Aina yang melihat kedatangan Bima sama sekali tidak bergeming, ia hanya diam menatap ke arah teras dimana suaminya itu berdiri. Ada Diandra yang menyambutnya, dan seperti biasa perempuan muda itu cari perhatian pada sang suami. Lagipula untuk apa ia susah payah turun, ada Lidya yang juga akan memberikan perlakuan ekstra. Aina yang pada dasarnya pendiam, memang jarang memperlihatkan keperduliannya. Apalagi terhadap Bima, lelaki yang bergelar suami kontraknya. Ia hanya memberi perhatian lebih pada sang Ibu, yang tengah berjuang melawan penyakitnya. Ibunyamg telah membesarkannya, dengan keringat dan airmata. Betapa tidak, semenjak ia terlahir di dunia sudah mengalami penolakan dari Ayahnya. Seorang anak perempuan, yang tidak diinginkan kehadirannya. Ayahnya mendambakan memiliki anak lelaki, sebagai putra pertamanya. Untuk melampiaskan rasa kecewanya, Ayahnya mulai berjudi, mabuk-mabukkan dan main perempuan.
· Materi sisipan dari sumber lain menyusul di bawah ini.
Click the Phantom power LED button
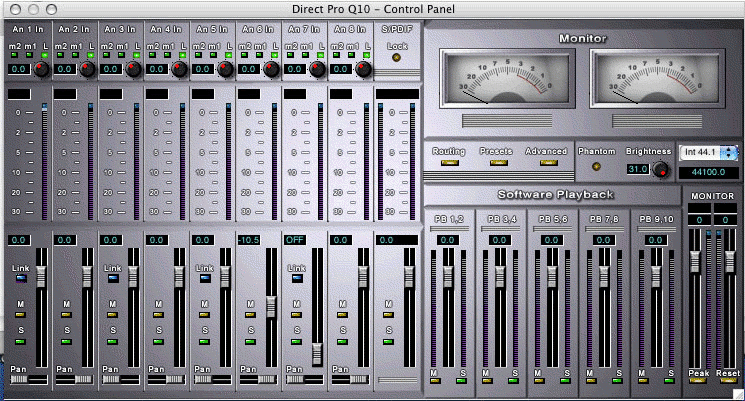Image resolution: width=745 pixels, height=401 pixels. click(x=598, y=166)
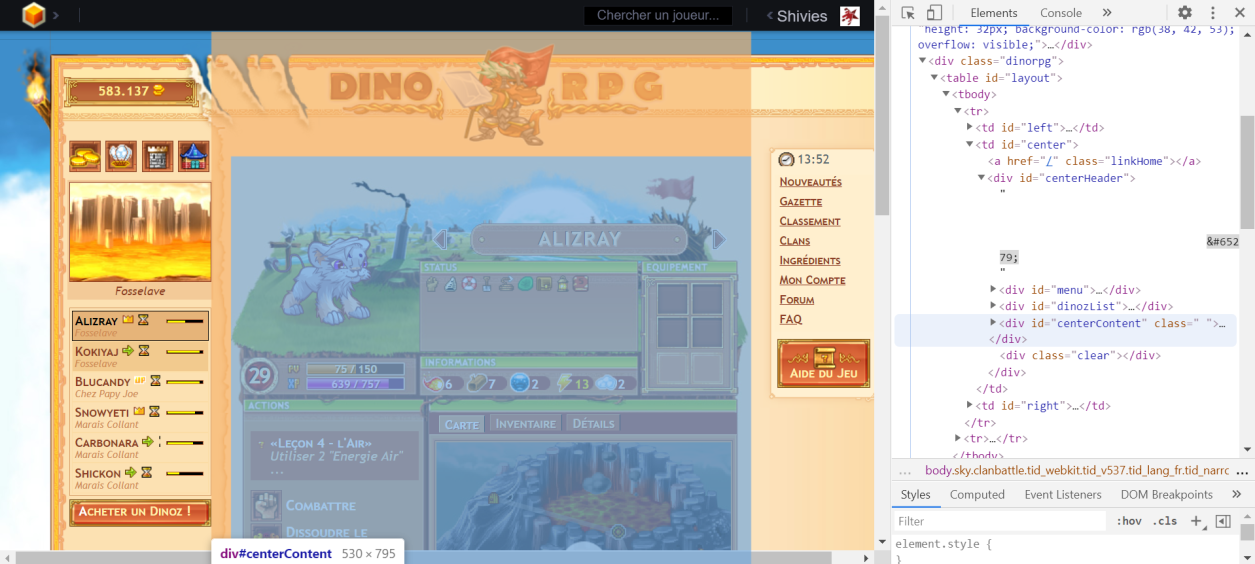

Hampir semua gajinya sebagai supervisor di sebuah pabrik tekstil habis, karena kegemarannya menghambur-hamburkan uang untuk hal maksiat.
"Hai Aina!" sapaan akrab terdengar di rungunya, dengan disertai sentuhan lembut terasa di bahunya. "Kenapa, kau tak meyambut kehadiran ku?" tanyanya, seraya mengambil tempat duduk di kursi sebelah Aina.
"Aku rasa sudah cukup, Diandra dan Mama mu yang hadir" balas Aina malas.
"Setidaknya, istri ku yang lebih penting daripada mereka" ucap Bima.
"Aku hanya istri kontrak, yang diumpankan untuk menghalau para betina yang ingin memiliki mu."
"Untuk itulah kamu ku bayar, dengan harga tinggi..."
"Sepertinya, aku pernah dengar kalimat sama yang selalu kau ucapkan berulangkali" balas Aina memotong ucapan Bima. "Aku gak akan lupa, karena aku bukan perempuan yang gak tau balas budi."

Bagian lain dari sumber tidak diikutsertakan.